2. The ground verification method for intelligent target recognition tasks of integrated power platforms according to claim 1, characterized in that, The service satellite pose motion simulator includes: a first collaborative arm (1), a three-axis turntable (2), a pin chain lifting platform (10), an omnidirectional AGV trolley (9), and a first computer (11); the first collaborative arm (1), the three-axis turntable (2), the pin chain lifting platform (10), and the omnidirectional AGV trolley (9) constitute a composite robot, which is used to carry and drive the service satellite's working payload (8) and simulate its motion state in space.

3. The ground verification method for intelligent target recognition tasks of integrated power platforms according to claim 1, characterized in that, The target star attitude motion simulator includes: a second cooperative arm (5), a lifting platform (7), and a third computer (13); the lifting platform (7) controls the vertical movement of the second cooperative arm (5), and is only used to adjust the height of the target star physical model before the mission simulation; the second cooperative arm (5) controls the target star physical model to achieve fixed-point three-axis rotation to generate target features under different attitudes for observation by the target recognition camera on the service star's working payload (8).

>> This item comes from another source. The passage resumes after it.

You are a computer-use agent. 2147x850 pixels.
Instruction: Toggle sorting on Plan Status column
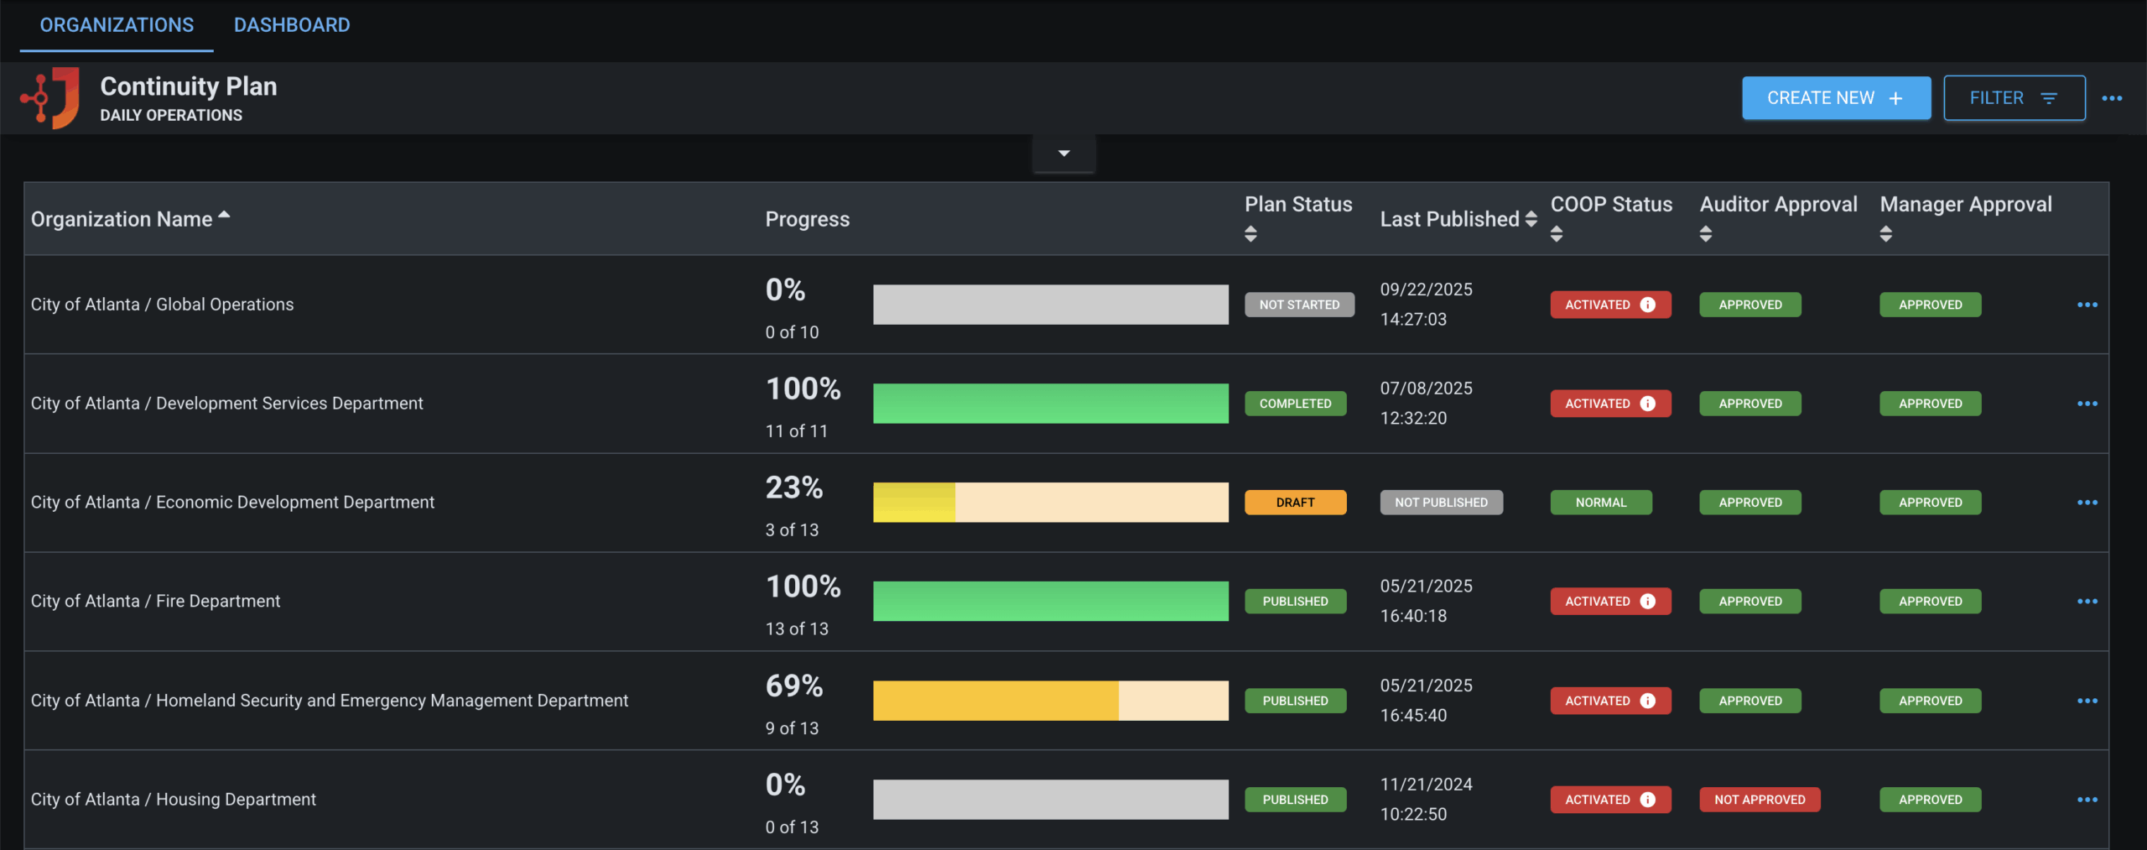pyautogui.click(x=1250, y=234)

4. The ground verification method for intelligent target recognition tasks of integrated power platforms according to claim 1, characterized in that, The service satellite payload (8) includes at least a target recognition camera and an integrated power platform for running the intelligent target recognition algorithm to be verified; the target recognition camera is used to acquire target image information, and the integrated power platform is used to run the intelligent target recognition algorithm to be verified.

5. The ground verification method for intelligent target recognition tasks of integrated power platforms according to claim 1, characterized in that, The motion capture positioning system includes: a motion capture camera (3), a motion capture system truss (6), and a second computer (12). The motion capture camera (3) acquires the true value information of the pose state of the service star pose motion simulator and the target star attitude motion simulator in the test space. After analysis and calculation by the second computer (12), control information is fed back to the service star pose motion simulator and the target star attitude motion simulator. At the same time, it provides a state reference for the entire test process.

6. The ground verification method for intelligent target recognition tasks of integrated power platforms according to claim 5, characterized in that, When constructing the test scenario, the three-degree-of-freedom positional motion of the service satellite is simulated by the composite robot, and the three-degree-of-freedom attitude motion of the service satellite is simulated by the three-axis turntable (2).

7. The ground verification method for intelligent target recognition tasks of integrated power platforms according to claim 1, characterized in that, When constructing the test scenario, the second collaborative arm (5) controls the target star physical model (4) to achieve fixed-point three-axis rotation in order to simulate the three-degree-of-freedom attitude motion of the target star.